Cache implementations return defaults on transient failures rather than throwing. Misuse (bad TTL, malformed value) throws.

await cache.set('key', value, 60_000); // expires in 60s
await cache.set('key', value); // no expiry
  • With ttlMs — entry expires after the window.
  • Without — entry stays until evicted (LRU on InMemoryCache; backend-policy on Redis / Memcached).

Most uses: always set a TTL. No-TTL entries grow until eviction; explicit TTLs are predictable.

const count = await cache.incr(`requests:${userId}`, 60_000);
if (count > 100) throw new Error('rate limit');

incr returns the new count after incrementing. When ttlMs is set AND the counter was just created (count === 1), the TTL is set.

Used by rate-limit middleware for fixed-window counters.

const got = await cache.setIfAbsent('lock:key', 'me', 5_000);
if (got) {
// I won the race; do the work
} else {
// Someone else has it
}

Atomic CAS-style write. Used by idempotency-key middleware to detect “I’m the first request with this key.”

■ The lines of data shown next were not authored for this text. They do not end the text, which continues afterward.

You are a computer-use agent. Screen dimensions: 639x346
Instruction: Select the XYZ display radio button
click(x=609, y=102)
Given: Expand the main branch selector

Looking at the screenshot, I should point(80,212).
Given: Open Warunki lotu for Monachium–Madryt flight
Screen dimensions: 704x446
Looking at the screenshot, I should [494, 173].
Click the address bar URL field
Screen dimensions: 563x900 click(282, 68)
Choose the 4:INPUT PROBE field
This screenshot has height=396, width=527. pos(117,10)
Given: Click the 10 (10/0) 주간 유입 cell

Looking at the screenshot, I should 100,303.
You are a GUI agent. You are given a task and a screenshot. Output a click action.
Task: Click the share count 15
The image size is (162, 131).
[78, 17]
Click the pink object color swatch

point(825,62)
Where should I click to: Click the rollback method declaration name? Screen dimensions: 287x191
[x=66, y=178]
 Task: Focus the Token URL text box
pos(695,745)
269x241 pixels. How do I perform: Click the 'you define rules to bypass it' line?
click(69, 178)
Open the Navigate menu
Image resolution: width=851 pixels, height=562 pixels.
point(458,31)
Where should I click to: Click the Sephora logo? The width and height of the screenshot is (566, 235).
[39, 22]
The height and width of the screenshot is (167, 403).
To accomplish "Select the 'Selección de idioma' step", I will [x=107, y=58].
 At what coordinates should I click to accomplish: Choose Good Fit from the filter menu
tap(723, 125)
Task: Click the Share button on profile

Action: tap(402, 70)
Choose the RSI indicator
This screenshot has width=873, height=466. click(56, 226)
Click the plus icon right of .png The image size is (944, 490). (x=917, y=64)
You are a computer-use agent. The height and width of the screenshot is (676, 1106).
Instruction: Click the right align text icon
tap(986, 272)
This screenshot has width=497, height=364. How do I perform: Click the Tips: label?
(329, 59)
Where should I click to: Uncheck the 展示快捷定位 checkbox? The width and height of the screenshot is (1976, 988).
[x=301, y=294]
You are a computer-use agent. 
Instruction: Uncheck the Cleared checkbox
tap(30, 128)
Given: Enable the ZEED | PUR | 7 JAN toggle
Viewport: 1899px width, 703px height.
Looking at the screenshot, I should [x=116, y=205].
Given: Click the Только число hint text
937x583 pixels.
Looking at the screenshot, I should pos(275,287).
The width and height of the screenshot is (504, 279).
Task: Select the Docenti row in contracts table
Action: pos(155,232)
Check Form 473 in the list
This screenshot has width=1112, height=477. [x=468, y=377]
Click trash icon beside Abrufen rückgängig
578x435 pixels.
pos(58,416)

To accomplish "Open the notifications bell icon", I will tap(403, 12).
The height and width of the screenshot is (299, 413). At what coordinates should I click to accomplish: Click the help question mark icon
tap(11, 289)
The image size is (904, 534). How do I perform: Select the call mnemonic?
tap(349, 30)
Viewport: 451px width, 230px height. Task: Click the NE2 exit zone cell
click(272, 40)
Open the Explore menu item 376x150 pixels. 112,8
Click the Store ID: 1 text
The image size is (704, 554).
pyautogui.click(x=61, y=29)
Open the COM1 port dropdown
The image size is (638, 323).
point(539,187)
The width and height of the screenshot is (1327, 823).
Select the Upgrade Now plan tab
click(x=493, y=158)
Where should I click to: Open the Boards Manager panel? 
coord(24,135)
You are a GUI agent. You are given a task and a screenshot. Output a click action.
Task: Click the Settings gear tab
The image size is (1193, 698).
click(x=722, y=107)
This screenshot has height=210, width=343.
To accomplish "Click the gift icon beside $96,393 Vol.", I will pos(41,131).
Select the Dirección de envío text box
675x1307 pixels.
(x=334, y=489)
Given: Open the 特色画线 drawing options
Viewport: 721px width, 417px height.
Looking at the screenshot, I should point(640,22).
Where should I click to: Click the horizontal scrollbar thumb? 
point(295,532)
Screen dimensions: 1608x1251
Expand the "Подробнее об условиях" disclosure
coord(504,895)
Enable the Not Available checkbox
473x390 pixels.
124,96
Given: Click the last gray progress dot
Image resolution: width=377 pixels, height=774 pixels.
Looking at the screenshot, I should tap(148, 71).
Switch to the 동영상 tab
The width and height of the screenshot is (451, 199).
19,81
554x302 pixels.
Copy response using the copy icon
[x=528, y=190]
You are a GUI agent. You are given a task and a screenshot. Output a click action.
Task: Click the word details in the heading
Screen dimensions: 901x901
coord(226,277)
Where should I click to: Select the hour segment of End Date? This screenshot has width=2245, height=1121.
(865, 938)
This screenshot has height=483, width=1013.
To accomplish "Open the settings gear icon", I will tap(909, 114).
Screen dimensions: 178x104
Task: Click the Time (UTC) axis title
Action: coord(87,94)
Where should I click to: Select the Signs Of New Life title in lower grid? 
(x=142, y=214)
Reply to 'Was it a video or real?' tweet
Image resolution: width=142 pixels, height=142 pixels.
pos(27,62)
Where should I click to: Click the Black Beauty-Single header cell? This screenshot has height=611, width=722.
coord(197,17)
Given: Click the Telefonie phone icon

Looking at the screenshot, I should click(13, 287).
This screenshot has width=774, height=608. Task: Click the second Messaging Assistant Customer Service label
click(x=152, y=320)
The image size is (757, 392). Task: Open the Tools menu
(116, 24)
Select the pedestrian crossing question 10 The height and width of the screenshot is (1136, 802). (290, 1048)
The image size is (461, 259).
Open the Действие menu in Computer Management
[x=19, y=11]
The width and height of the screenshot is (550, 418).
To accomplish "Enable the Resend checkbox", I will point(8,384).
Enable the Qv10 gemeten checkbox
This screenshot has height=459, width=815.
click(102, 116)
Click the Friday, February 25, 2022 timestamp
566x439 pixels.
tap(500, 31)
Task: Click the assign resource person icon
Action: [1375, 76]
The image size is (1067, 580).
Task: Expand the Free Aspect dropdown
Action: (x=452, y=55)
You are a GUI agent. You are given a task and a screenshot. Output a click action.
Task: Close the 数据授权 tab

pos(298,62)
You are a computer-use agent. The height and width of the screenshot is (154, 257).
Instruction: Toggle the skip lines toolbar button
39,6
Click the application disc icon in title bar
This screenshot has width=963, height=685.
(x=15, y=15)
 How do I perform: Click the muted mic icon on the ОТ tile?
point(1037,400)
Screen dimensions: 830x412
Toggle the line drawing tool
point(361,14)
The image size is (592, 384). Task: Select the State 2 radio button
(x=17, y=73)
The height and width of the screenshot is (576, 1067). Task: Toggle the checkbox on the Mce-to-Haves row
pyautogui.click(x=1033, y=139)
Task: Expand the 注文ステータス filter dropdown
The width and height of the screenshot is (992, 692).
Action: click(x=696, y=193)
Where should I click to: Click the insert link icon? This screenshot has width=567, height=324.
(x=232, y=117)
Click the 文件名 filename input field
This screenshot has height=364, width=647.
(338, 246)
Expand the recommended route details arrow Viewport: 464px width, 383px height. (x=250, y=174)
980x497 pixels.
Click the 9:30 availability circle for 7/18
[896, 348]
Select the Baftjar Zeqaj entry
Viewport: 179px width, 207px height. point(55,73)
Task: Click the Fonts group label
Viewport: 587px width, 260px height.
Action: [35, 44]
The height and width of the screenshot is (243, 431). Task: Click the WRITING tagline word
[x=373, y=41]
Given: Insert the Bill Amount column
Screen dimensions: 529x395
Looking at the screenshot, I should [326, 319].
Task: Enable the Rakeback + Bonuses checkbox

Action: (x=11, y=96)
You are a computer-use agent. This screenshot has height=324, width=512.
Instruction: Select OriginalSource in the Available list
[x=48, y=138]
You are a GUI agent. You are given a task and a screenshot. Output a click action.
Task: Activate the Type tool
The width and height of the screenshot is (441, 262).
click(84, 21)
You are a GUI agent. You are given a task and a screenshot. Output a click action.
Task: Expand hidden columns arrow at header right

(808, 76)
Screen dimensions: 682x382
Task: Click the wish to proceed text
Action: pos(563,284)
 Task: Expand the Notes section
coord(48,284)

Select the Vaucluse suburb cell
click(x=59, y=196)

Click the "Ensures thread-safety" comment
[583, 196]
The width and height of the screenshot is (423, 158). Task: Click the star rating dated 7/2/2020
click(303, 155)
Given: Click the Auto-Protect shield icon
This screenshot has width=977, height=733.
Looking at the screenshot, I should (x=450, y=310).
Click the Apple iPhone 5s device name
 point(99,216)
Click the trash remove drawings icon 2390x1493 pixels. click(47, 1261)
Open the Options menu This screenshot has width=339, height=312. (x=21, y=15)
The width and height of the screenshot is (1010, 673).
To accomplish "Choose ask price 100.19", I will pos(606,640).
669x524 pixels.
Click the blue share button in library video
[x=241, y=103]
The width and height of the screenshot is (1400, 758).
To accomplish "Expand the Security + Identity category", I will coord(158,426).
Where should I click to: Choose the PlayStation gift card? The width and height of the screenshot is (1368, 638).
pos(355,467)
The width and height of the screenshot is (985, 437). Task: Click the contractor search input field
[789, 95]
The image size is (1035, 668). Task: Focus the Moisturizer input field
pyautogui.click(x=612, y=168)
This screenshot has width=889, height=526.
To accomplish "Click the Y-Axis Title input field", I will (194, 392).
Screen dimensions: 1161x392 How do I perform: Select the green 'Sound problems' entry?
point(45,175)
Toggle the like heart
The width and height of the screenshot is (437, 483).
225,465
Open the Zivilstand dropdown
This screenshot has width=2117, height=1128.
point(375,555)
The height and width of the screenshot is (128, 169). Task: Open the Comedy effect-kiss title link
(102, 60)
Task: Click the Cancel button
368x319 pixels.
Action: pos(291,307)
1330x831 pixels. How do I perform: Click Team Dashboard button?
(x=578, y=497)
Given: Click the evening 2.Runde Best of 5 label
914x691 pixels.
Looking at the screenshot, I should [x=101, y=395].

const users = await cache.mget<User>(['user:1', 'user:2', 'user:3']);
// → Map<string, User> — missing keys absent

Round-trip optimization. Critical for shared-entity-hydration patterns after a sharding rebalance — pull every active entity’s state in one Redis call instead of N.

mset is the dual:

await cache.mset([
['user:1', user1, 60_000],
['user:2', user2, 60_000],
]);

The Cache API reference covers the full interface.